■ TASK GOAL: Your output should be exactly the lines from the one containing "Instruction: Open the" through the final line of the following data, please, with no pictures.

■ ENTRIES SHOWN:
----

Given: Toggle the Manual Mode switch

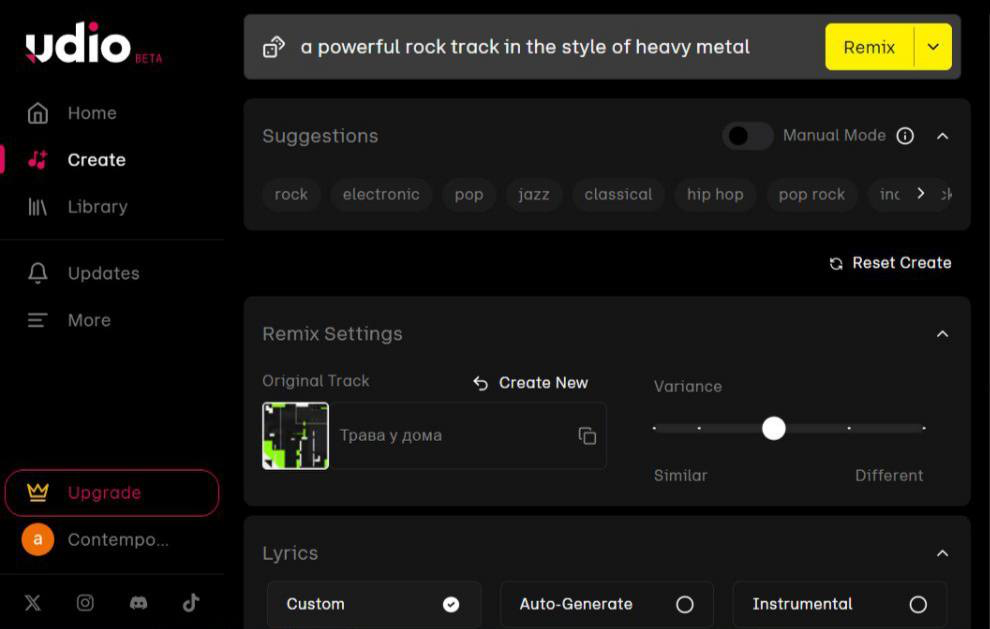Looking at the screenshot, I should (748, 136).
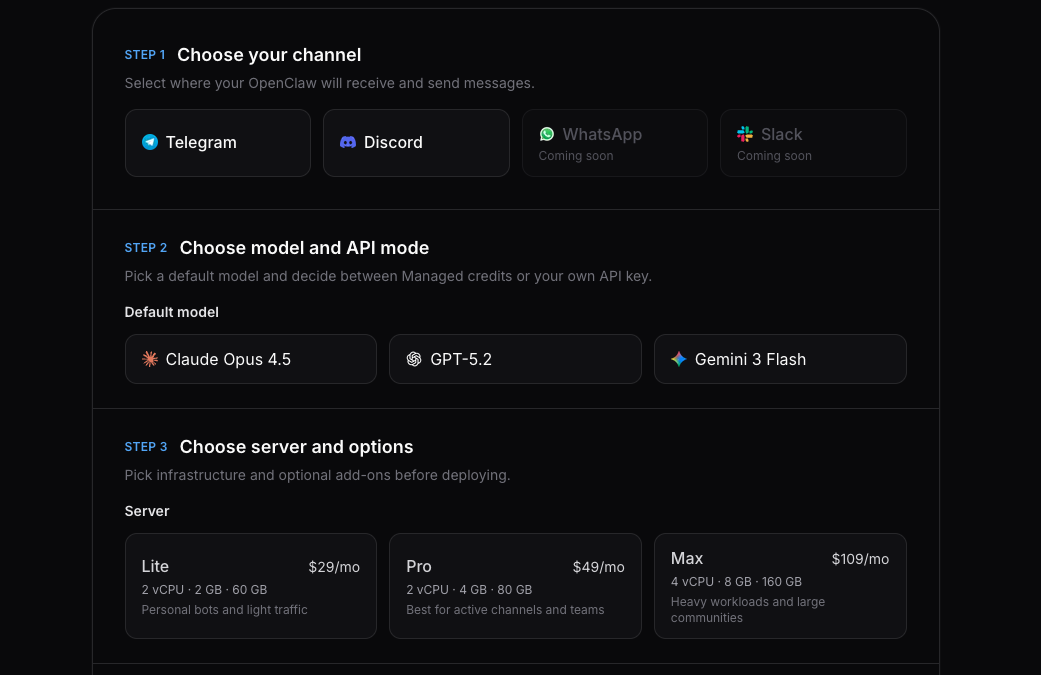This screenshot has width=1041, height=675.
Task: Select the Lite server plan
Action: (250, 586)
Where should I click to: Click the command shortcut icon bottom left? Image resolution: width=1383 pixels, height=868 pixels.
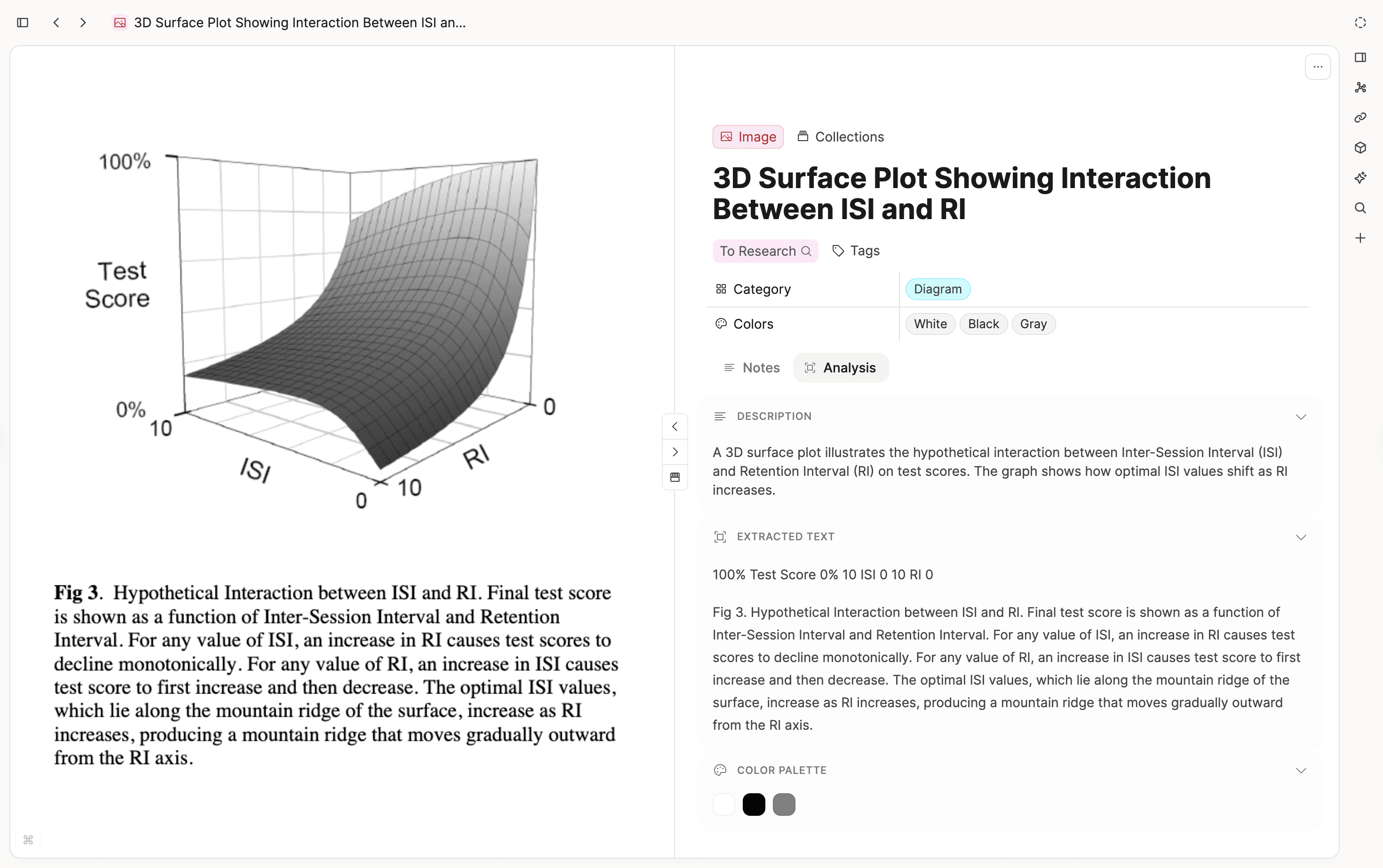click(x=29, y=839)
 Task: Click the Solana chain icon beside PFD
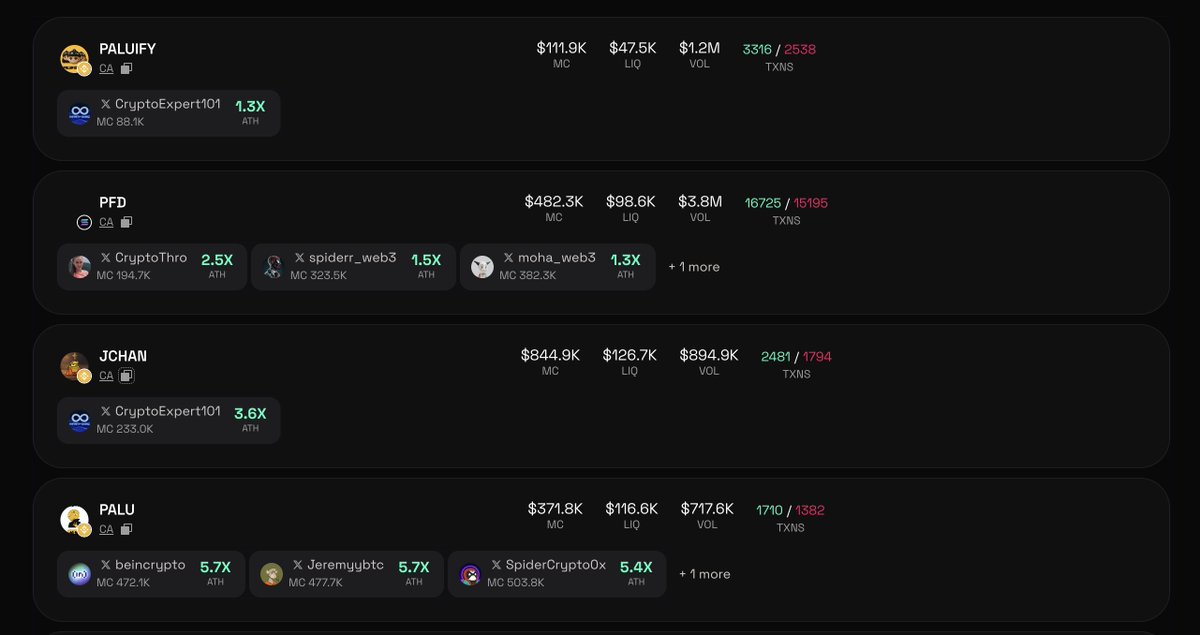tap(84, 222)
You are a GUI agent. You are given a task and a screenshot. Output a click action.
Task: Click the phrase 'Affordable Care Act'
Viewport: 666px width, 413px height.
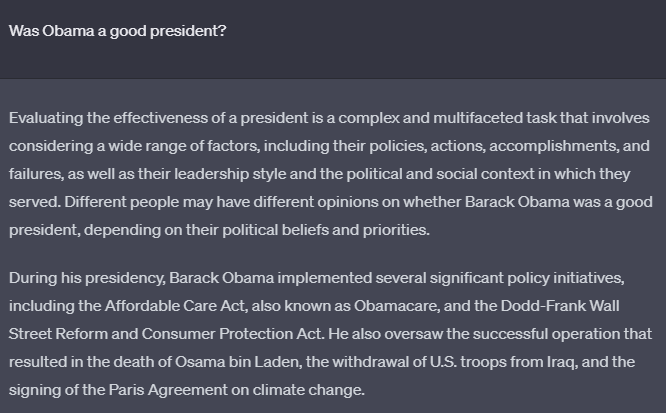(175, 306)
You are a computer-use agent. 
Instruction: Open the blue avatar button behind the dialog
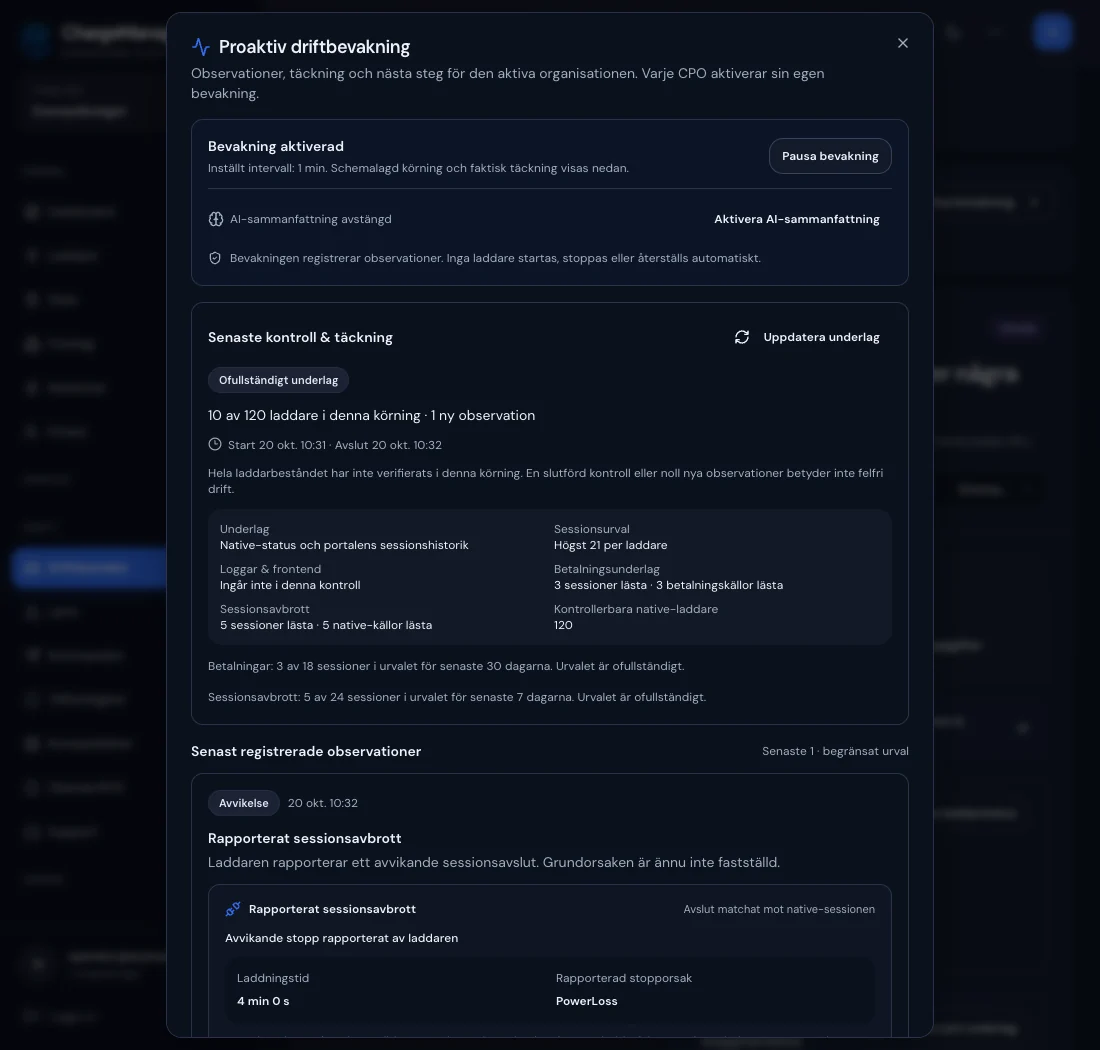pos(1052,32)
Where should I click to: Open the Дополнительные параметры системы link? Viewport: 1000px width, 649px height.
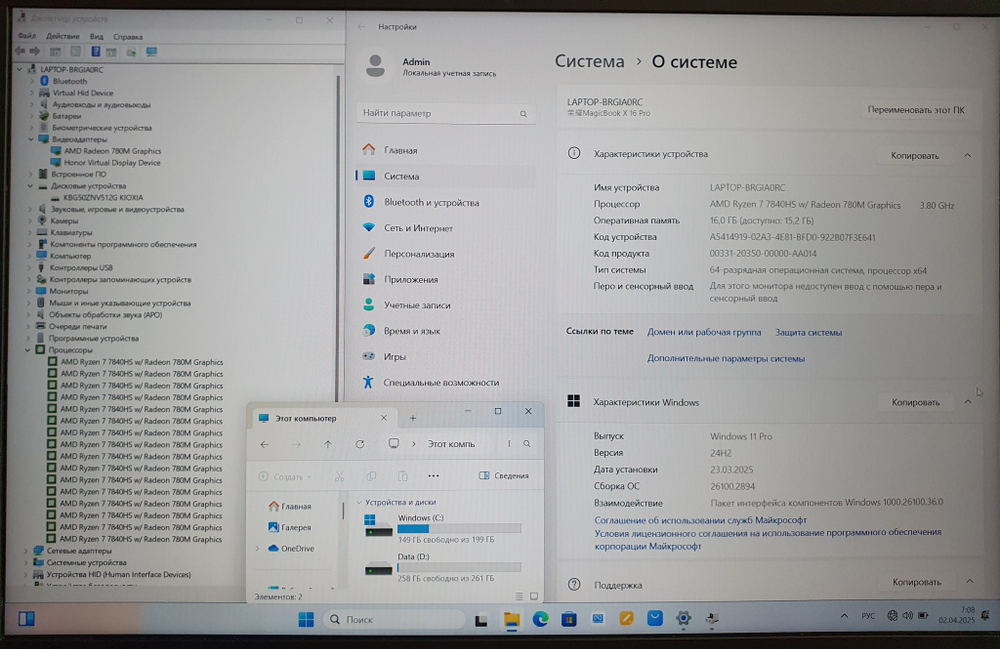(x=725, y=358)
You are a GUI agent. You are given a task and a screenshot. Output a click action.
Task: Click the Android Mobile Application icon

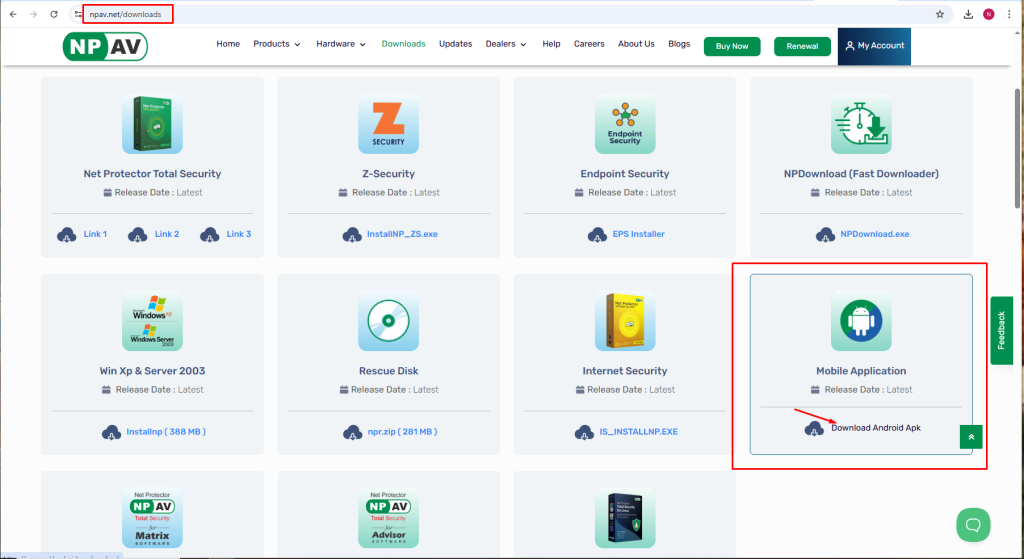click(861, 321)
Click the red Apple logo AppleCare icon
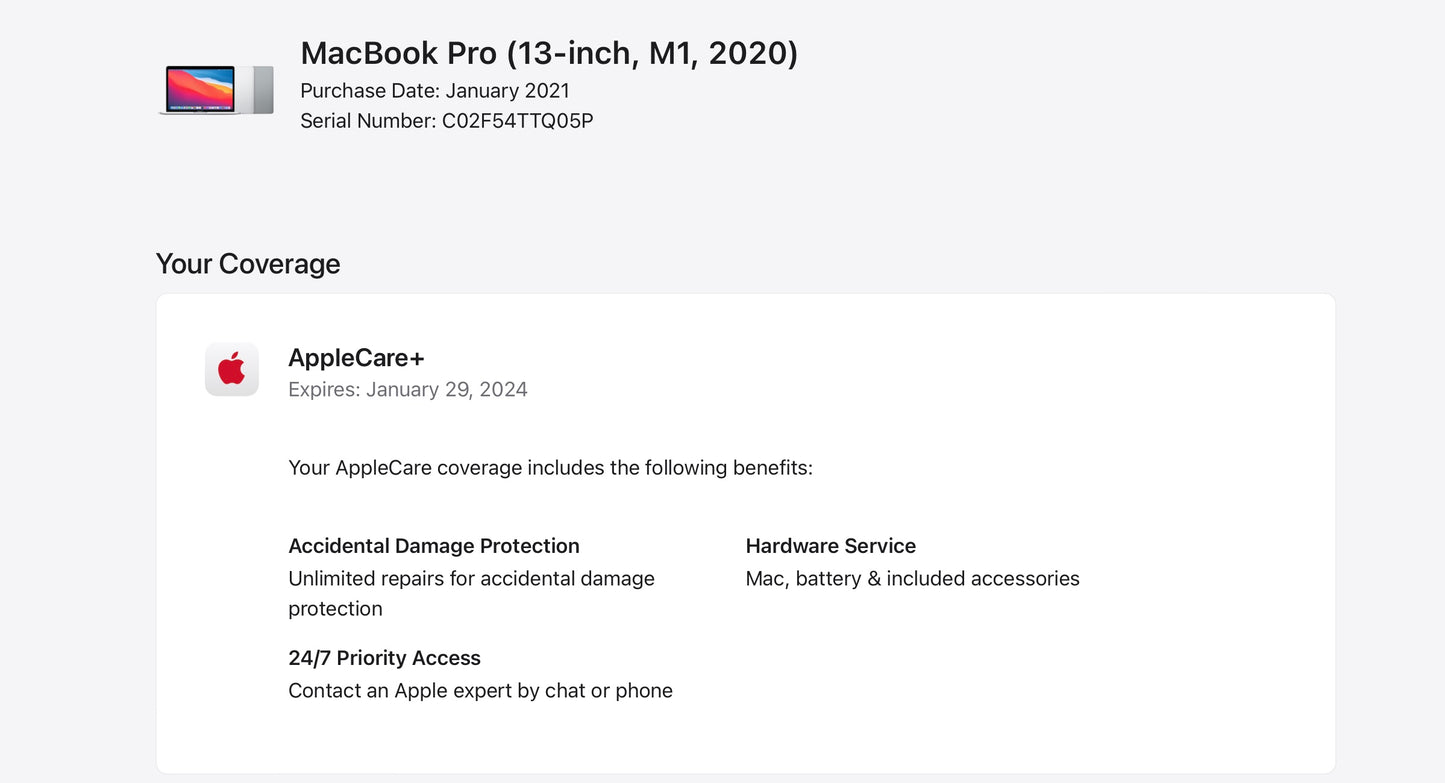 232,369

----

■ WRITTEN RESPONSE:
Instruction: Open the blue avatar button behind the dialog
pos(1052,32)
Where should I click to: Open the Дополнительные параметры системы link? Viewport: 1000px width, 649px height.
(x=725, y=358)
You are a GUI agent. You are given a task and a screenshot. Output a click action.
Task: Click the Android Mobile Application icon

click(861, 321)
Click the red Apple logo AppleCare icon
 232,369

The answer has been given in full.